Re: different transaction handling between postgresql and oracle/mysql - Mailing list pgsql-general

From Martijn van Oosterhout
Subject Re: different transaction handling between postgresql and oracle/mysql
Date
Msg-id 20030714075715.GC24361@svana.org
Whole thread Raw
In response to different transaction handling between postgresql and oracle/mysql  (Jörg Schulz <jschulz@sgbs.de>)
List pgsql-general
Um, the behaviour you are seeing is what would happen in PostgreSQL if
everything were all in one transaction. What you show for Oracle is what
would happen if each statement were in it's own transaction.

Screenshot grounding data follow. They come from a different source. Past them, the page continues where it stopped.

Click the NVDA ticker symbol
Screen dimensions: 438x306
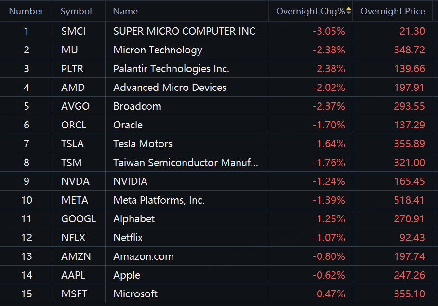click(75, 181)
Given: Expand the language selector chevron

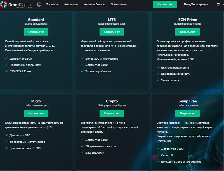Looking at the screenshot, I should coord(222,5).

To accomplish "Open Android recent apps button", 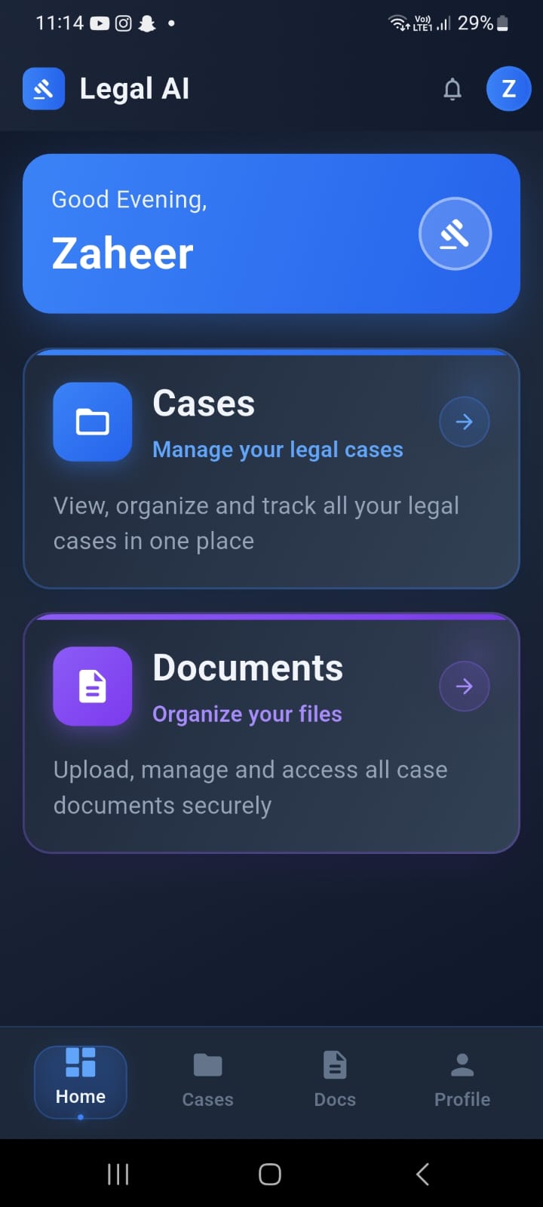I will click(118, 1174).

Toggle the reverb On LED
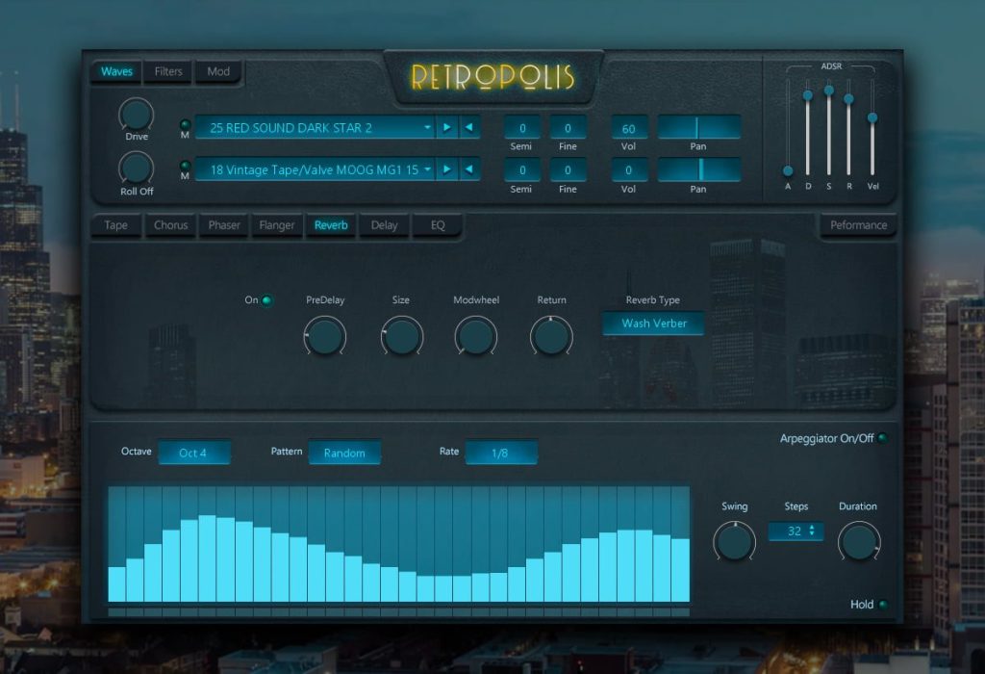tap(267, 300)
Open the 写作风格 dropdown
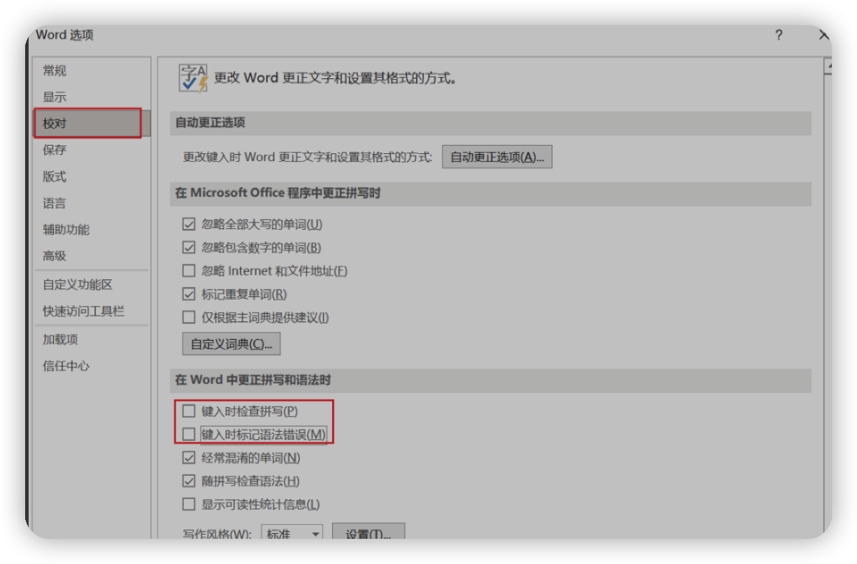 point(292,533)
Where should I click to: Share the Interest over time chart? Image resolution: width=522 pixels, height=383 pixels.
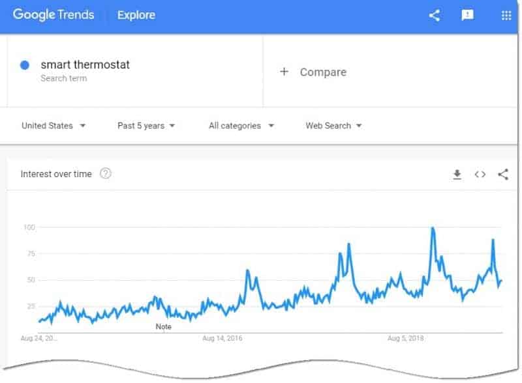coord(503,174)
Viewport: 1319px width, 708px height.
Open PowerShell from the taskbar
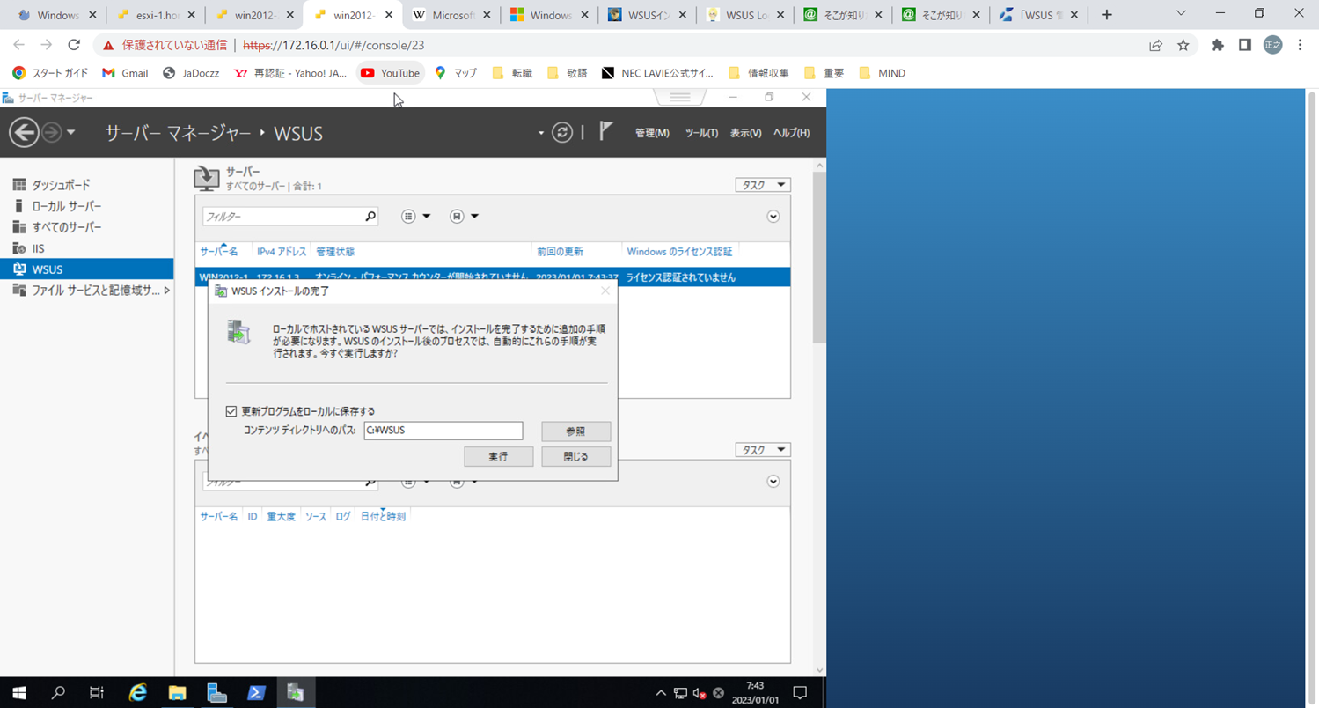[256, 693]
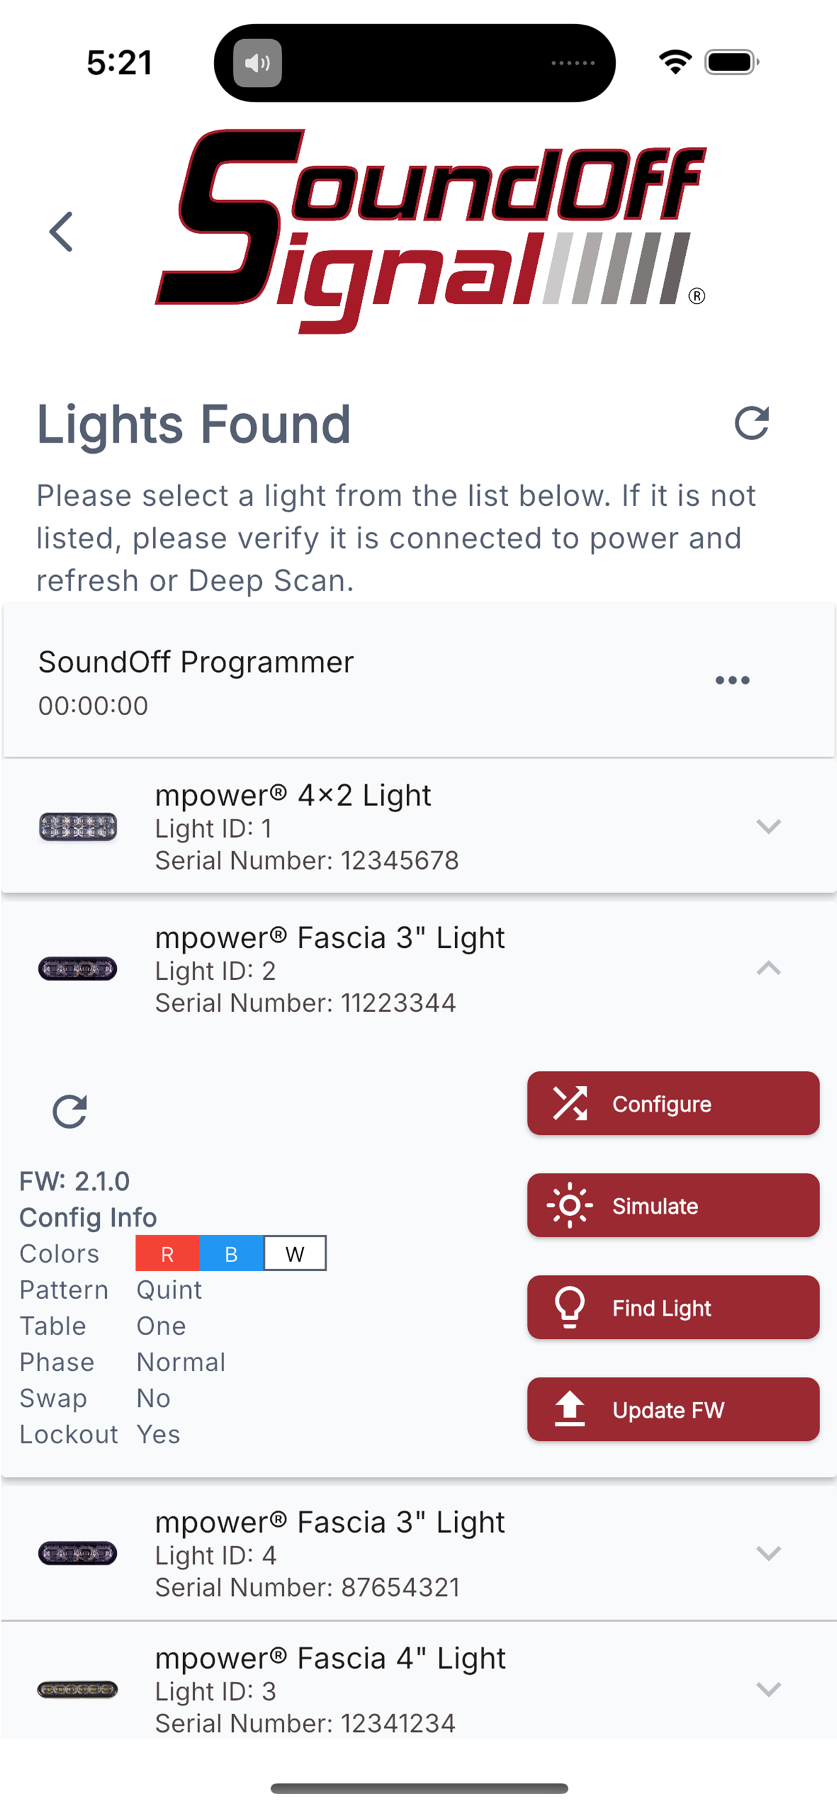Expand the mpower 4×2 Light entry

(769, 826)
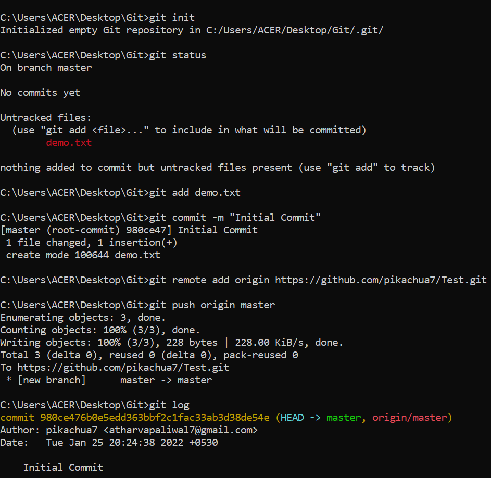
Task: Click the 'git add demo.txt' command
Action: point(194,193)
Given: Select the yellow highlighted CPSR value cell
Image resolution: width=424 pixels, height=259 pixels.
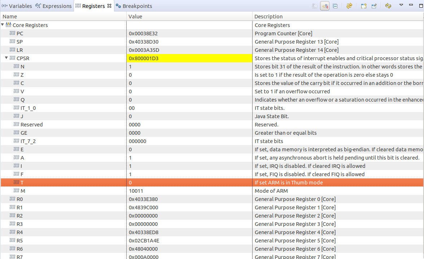Looking at the screenshot, I should [x=189, y=58].
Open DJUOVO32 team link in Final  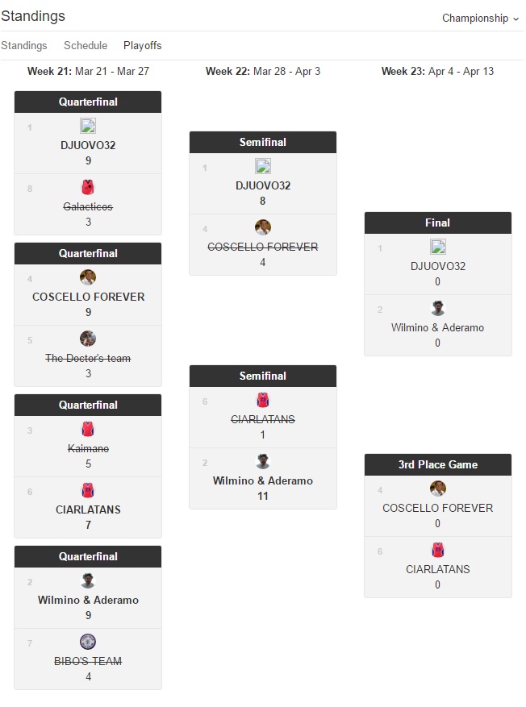coord(438,266)
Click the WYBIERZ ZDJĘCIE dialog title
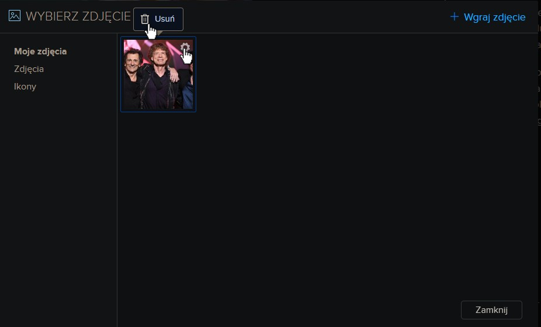541x327 pixels. pyautogui.click(x=78, y=16)
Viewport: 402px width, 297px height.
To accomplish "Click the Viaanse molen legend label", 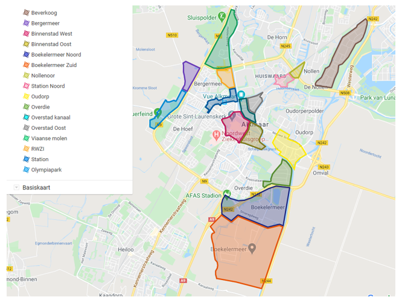I will (x=49, y=138).
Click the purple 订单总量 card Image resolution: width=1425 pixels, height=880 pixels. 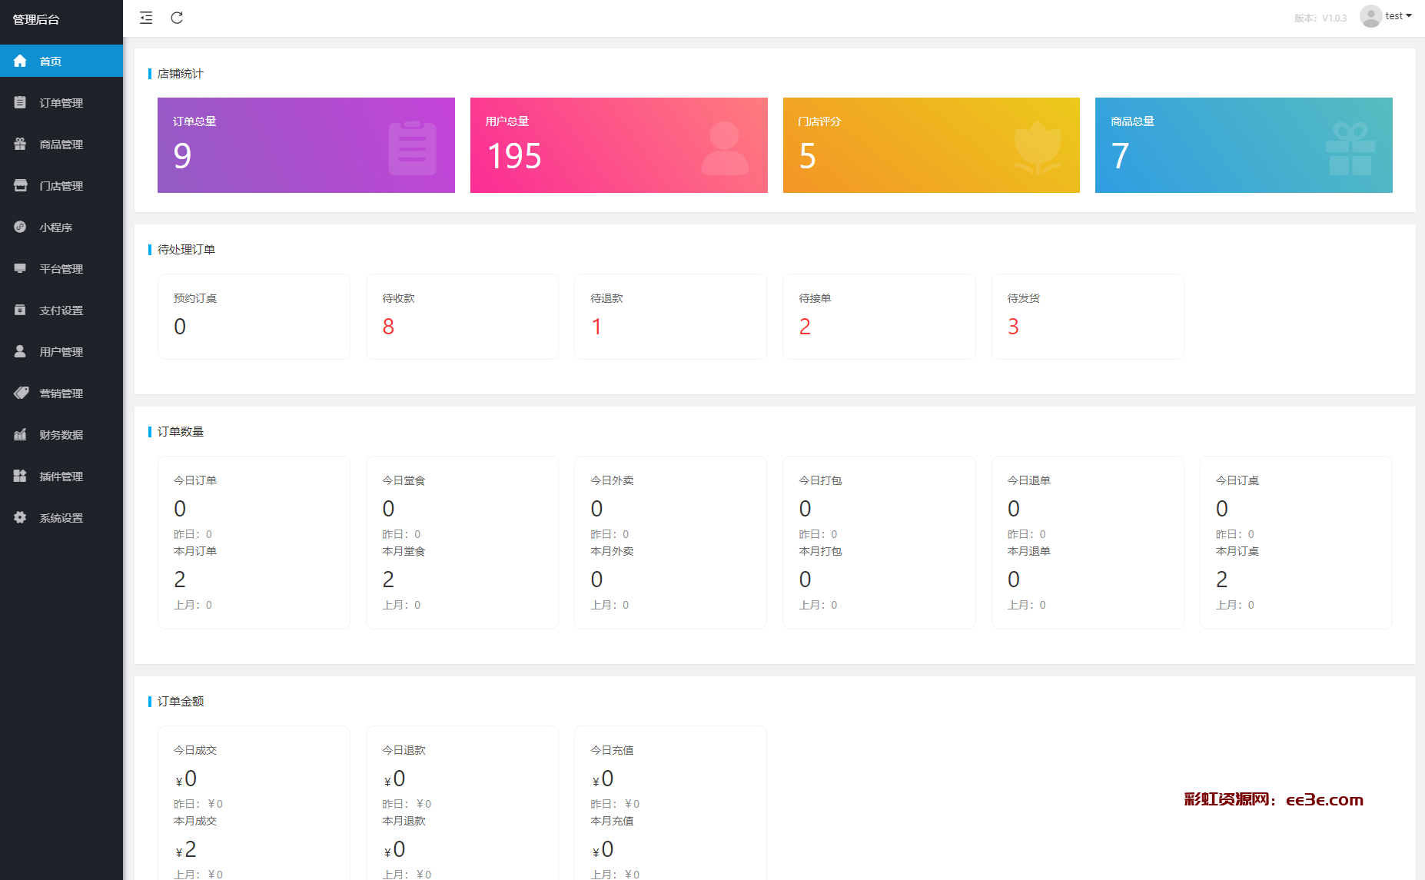(x=306, y=145)
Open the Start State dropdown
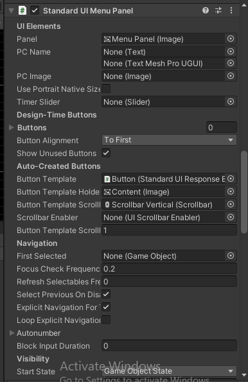 click(x=169, y=371)
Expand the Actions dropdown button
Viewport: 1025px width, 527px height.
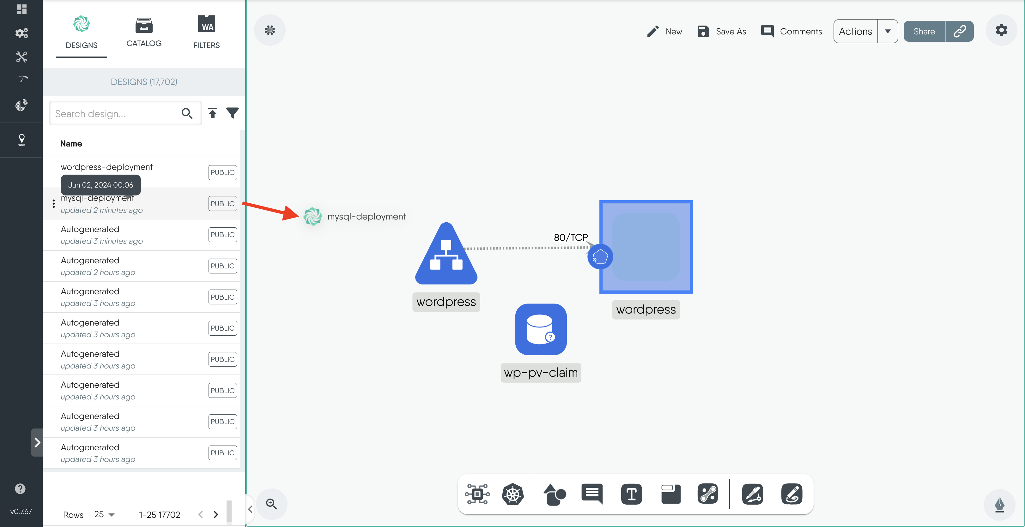point(889,31)
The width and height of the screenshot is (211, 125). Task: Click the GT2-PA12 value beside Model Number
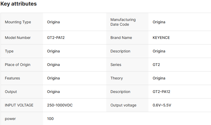tap(56, 38)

On the postgresql server here, without transactions:

create temp table test (a int primary key);
insert into test values (1);  -> ok
insert into test values (2);  -> ok
insert into test values (1);  -> duplicate key
insert into test values (3);  -> ok

With transactions you get:

create temp table test (a int primary key);
insert into test values (1);  -> ok
begin;
insert into test values (2);  -> ok
insert into test values (1);  -> duplicate key
insert into test values (3);  -> aborted transaction
abort;

These are both correct behaviour AFAIK.

Hpoe this helps,

On Mon, Jul 14, 2003 at 09:47:30AM +0200, Jörg Schulz wrote:
> Suppose the following:
>
> create table test (a int primary key);
> insert into test values (1);
>
> select * from test;
> a
> =
> 1
>
> In Postgresql if you do the following in a transaction (either with
> autocommit=off or with an explizit begin):
>
> insert into test values (2); -> ok
> insert into test values (1); -> error (duplicate key)
> insert into test values (3); -> error (transaction aborted)
> commit;
>
> You get:
>
> select * from test;
> a
> =
> 1
>
>
> In Oracle/MySQL if you do the same you get:
>
> insert into test values (2); -> ok
> insert into test values (1); -> error (duplicate key)
> insert into test values (3); -> ok
> commit;
>
> select * from test;
> a
> =
> 1
> 2
> 3
>
> Which behavior is right?
> Is there a way to make Postgresql behave like the other databases?
> Which other Databases act like Postgresql and which do it like Oracle/MySQL?
>
> Jörg
>
> ---------------------------(end of broadcast)---------------------------
> TIP 4: Don't 'kill -9' the postmaster

--
Martijn van Oosterhout   <kleptog@svana.org>   http://svana.org/kleptog/
> "the West won the world not by the superiority of its ideas or values or
> religion but rather by its superiority in applying organized violence.
> Westerners often forget this fact, non-Westerners never do."